Annual Ostrom Lecture to discuss mathematics

PULLMAN – Robert E. O’Malley Jr., an authority on applied mathematics will deliver the annual Ostrom Lecture at Washington State University. The talk, entitled “On the mathematical development of singular perturbation concepts,” is slated for 7:30 p.m. April 4 in the Smith CUE building, room 202.

His talk will describe the history and some of the leading international personalities involved in the development of the concept of a fluid dynamical boundary layer and a corresponding singular perturbations theory.

O’Malley will also deliver a colloquium entitled “On boundary layer resonance.” at 4:10 p.m. in Neill Hall, room 5W.

A professor of applied mathematics at the University of Washington, O’Malley’s current research emphasizes the relationship between singular perturbation theory and various regularization methods for differential-algebraic systems, as well as other problems such as the motion of shock layers and other interfaces.
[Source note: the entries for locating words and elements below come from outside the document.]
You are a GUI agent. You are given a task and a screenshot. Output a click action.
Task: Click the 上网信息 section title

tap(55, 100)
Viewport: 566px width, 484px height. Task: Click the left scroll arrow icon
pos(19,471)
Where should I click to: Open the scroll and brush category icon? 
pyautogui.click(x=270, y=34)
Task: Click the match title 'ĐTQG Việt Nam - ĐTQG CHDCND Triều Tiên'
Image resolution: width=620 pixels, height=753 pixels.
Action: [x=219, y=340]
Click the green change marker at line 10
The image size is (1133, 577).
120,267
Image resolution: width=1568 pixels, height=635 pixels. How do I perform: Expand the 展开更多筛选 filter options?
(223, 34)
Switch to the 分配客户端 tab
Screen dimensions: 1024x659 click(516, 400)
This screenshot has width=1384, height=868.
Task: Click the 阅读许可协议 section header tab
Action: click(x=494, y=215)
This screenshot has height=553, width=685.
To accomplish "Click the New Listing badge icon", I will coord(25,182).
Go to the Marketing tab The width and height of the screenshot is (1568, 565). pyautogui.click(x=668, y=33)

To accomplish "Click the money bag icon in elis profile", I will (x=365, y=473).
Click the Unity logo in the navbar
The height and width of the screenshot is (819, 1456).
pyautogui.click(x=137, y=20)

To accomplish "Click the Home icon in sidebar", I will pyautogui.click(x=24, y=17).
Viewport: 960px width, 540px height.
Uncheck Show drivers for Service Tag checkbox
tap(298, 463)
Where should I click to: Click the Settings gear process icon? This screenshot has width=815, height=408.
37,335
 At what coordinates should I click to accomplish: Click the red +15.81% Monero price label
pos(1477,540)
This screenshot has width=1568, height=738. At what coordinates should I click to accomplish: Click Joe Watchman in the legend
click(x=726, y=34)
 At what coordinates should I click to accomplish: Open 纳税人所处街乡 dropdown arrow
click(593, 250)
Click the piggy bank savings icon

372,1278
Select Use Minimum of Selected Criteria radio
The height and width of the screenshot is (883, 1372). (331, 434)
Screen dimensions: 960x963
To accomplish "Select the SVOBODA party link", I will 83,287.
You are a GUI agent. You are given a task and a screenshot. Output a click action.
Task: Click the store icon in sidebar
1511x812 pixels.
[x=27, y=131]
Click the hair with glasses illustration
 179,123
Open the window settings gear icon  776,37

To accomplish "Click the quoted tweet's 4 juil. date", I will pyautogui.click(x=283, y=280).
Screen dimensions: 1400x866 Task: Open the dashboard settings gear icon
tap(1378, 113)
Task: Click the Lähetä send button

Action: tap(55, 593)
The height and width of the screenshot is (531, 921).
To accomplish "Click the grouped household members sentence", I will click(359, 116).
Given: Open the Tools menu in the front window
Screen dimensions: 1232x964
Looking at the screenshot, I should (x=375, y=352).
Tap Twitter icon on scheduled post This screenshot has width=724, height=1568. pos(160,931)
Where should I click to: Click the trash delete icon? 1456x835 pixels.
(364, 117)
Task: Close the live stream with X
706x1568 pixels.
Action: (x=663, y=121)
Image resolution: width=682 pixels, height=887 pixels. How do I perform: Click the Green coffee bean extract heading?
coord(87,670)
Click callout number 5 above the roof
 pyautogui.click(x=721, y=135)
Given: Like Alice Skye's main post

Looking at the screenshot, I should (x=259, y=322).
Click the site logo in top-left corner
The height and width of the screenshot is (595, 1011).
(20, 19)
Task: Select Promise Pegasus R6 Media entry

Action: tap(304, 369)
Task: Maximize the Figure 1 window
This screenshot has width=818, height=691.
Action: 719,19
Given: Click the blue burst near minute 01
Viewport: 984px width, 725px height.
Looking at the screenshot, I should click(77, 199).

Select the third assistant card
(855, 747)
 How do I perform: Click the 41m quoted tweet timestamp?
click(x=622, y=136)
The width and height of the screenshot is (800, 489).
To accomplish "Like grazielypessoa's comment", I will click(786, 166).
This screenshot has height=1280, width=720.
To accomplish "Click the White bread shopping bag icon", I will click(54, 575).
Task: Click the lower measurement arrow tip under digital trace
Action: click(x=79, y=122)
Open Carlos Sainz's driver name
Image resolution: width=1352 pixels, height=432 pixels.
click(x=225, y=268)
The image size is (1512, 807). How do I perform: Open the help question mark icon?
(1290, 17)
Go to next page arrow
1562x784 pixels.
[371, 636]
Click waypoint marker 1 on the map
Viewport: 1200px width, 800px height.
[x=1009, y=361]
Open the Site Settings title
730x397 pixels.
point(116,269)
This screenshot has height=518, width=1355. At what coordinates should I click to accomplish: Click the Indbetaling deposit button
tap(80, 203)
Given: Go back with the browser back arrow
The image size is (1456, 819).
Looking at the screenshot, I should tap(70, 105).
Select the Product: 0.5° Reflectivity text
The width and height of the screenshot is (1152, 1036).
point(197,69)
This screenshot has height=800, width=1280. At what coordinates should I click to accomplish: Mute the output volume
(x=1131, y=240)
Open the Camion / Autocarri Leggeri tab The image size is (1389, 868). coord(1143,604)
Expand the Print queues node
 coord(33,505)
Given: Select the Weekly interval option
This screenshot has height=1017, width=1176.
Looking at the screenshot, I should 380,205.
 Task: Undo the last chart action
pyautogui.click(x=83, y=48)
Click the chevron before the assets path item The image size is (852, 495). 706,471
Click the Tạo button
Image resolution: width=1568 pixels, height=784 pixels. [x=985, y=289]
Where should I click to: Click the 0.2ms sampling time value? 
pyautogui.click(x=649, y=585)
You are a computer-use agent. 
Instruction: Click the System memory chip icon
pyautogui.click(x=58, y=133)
He receives support for his work from the National Science Foundation.

After studying electrical engineering and mathematics at the University of New Hampshire where he earned his bachelor’s and master’s degrees, O’Malley earned his doctorate at Stanford University in 1966. He spent some years at New York University doing research on asymptotic methods and singular perturbations. He also spent a year at the University of Edinburgh, after which he used his lecture notes as the basis for a book, “Introduction to Singular Perturbations.” In 1973, he moved to the University of Arizona where he organized an interdisciplinary program in applied mathematics, and applied singular perturbation ideas in control theory. He moved to Rensselaer Polytechnic Institute in 1981. After a sabbatical at the Technical University of Vienna, where O’Malley studied asymptotic methods in semiconductor modeling, he moved to the University of Washington.

O’Malley has served as president and held other offices in SIAM, the Society for Industrial and Applied Mathematics. He serves on advisory committees for the National Institute of Standards and Technology, the Electric Power Research Institute, and Argonne National Laboratory, and more generally as a spokesperson for applied mathematics.

The Theodore G. Ostrom Lecture Endowment brings an internationally renowned mathematics scholar to the Pullman campus each year for a series of presentations. The lecture honors Emeritus Professor Ostrom, who retired from WSU in 1981 after 21 years on the mathematics faculty.